→ **Assignment**
Please repeat the records below exactly, from the first line through the line containing "Task: Create a new folder above chat list", and nothing more.

→ **Dataset entries**
|---|

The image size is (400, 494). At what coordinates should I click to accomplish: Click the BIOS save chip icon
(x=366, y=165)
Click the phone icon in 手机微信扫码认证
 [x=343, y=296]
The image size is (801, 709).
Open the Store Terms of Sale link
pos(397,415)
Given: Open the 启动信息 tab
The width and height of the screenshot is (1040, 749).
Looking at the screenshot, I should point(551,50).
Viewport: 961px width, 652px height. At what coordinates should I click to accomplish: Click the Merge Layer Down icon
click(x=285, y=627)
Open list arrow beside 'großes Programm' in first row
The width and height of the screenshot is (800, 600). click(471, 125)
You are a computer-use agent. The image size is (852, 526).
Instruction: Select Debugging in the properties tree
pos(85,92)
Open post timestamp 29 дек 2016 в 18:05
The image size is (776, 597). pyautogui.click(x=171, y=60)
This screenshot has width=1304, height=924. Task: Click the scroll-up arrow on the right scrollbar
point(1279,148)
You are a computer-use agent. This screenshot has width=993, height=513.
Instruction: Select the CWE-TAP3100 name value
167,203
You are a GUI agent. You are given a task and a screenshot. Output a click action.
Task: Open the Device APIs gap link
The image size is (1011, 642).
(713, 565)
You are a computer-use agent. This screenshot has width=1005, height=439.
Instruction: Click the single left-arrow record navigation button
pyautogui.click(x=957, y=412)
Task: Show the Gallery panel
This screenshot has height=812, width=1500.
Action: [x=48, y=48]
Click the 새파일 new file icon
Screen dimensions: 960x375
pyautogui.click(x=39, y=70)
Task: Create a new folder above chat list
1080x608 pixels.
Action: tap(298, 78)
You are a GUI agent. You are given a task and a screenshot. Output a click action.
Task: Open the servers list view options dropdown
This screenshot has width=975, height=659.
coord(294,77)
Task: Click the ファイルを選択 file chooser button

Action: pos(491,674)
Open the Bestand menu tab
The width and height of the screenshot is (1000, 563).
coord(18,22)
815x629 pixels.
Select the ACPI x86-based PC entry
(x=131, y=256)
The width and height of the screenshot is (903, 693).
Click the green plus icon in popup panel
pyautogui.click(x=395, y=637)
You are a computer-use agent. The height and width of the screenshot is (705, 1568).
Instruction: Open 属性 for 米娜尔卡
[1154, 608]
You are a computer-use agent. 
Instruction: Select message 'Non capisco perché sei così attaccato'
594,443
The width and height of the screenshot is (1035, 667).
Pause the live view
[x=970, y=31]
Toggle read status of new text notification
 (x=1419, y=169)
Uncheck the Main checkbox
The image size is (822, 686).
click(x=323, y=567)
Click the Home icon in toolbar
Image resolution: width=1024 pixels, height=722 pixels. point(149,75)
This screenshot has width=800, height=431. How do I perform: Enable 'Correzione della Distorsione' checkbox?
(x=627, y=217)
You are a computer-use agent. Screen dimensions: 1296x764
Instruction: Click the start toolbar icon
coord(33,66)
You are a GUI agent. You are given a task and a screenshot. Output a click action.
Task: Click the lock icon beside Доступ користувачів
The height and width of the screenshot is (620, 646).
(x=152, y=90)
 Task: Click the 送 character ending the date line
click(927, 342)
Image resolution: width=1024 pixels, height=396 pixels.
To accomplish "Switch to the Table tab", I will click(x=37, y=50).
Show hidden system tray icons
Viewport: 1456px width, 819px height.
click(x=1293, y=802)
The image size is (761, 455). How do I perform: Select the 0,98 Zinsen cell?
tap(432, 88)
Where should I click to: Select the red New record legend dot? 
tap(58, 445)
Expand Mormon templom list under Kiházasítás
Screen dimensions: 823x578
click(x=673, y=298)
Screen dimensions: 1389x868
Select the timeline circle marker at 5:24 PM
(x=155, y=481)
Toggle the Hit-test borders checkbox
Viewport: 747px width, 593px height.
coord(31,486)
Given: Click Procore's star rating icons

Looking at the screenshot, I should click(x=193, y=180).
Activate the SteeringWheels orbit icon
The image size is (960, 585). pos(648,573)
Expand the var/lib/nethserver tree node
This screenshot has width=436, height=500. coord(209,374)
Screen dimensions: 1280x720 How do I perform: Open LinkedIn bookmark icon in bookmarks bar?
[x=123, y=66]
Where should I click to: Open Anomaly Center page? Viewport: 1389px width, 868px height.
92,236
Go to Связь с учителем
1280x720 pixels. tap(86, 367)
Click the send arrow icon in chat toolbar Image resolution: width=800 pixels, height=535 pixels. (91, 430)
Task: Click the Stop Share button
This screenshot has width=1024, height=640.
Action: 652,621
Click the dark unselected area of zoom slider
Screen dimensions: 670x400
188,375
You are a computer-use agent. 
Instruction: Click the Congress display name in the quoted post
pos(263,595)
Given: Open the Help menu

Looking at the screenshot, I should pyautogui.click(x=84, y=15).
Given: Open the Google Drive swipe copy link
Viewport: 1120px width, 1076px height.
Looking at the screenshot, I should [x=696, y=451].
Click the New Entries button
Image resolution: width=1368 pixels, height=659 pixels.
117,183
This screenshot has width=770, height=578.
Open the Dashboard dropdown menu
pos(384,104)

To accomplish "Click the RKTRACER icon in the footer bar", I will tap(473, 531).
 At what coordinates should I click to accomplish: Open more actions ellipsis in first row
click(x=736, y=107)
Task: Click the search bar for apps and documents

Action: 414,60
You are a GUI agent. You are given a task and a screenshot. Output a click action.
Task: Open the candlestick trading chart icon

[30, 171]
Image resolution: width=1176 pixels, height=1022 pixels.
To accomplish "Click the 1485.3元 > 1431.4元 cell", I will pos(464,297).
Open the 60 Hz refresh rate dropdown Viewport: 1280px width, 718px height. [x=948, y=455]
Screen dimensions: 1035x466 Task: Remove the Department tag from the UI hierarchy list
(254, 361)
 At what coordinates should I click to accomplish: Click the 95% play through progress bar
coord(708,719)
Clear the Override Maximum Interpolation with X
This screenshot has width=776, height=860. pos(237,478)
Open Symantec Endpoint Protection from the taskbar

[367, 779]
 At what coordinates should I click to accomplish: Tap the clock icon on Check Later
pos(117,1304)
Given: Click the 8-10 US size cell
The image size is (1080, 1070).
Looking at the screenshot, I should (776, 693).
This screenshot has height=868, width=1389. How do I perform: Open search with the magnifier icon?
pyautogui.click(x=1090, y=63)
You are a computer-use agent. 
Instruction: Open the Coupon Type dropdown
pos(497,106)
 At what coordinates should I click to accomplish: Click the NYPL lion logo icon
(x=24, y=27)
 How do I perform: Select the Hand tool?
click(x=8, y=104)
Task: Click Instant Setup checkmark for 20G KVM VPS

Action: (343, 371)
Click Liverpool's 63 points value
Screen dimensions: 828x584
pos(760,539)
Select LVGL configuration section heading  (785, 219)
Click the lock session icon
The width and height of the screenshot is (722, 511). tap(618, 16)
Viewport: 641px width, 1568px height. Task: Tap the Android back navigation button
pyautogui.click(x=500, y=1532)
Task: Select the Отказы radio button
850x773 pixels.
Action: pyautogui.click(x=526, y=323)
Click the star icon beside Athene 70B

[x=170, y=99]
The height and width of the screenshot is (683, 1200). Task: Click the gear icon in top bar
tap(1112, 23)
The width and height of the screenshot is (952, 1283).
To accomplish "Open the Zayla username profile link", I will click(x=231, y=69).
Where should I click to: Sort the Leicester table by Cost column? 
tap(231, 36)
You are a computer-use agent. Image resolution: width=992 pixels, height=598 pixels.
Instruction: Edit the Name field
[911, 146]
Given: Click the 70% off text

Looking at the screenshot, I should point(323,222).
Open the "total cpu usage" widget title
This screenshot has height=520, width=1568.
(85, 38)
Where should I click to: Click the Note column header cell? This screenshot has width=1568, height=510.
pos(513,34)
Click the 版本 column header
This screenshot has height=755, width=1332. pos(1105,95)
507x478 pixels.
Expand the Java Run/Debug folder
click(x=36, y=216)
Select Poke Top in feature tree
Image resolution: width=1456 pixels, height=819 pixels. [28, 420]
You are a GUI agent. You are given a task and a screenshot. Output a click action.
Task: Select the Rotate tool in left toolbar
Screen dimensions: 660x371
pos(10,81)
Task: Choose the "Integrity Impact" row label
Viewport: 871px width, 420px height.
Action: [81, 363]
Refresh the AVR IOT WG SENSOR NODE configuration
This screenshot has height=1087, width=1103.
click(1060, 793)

|---|

→ **Solution to the problem**
The image size is (400, 494). At what coordinates should I click to accomplish: Click the BIOS save chip icon
(x=366, y=165)
Click the phone icon in 手机微信扫码认证
 [x=343, y=296]
The image size is (801, 709).
Open the Store Terms of Sale link
pos(397,415)
Given: Open the 启动信息 tab
The width and height of the screenshot is (1040, 749).
Looking at the screenshot, I should point(551,50).
Viewport: 961px width, 652px height. At what coordinates should I click to accomplish: Click the Merge Layer Down icon
click(x=285, y=627)
Open list arrow beside 'großes Programm' in first row
The width and height of the screenshot is (800, 600). click(471, 125)
You are a computer-use agent. The image size is (852, 526).
Instruction: Select Debugging in the properties tree
pos(85,92)
Open post timestamp 29 дек 2016 в 18:05
The image size is (776, 597). pyautogui.click(x=171, y=60)
This screenshot has width=1304, height=924. Task: Click the scroll-up arrow on the right scrollbar
point(1279,148)
You are a computer-use agent. This screenshot has width=993, height=513.
Instruction: Select the CWE-TAP3100 name value
167,203
You are a GUI agent. You are given a task and a screenshot. Output a click action.
Task: Open the Device APIs gap link
The image size is (1011, 642).
(713, 565)
You are a computer-use agent. This screenshot has width=1005, height=439.
Instruction: Click the single left-arrow record navigation button
pyautogui.click(x=957, y=412)
Task: Show the Gallery panel
This screenshot has height=812, width=1500.
Action: [x=48, y=48]
Click the 새파일 new file icon
Screen dimensions: 960x375
pyautogui.click(x=39, y=70)
Task: Create a new folder above chat list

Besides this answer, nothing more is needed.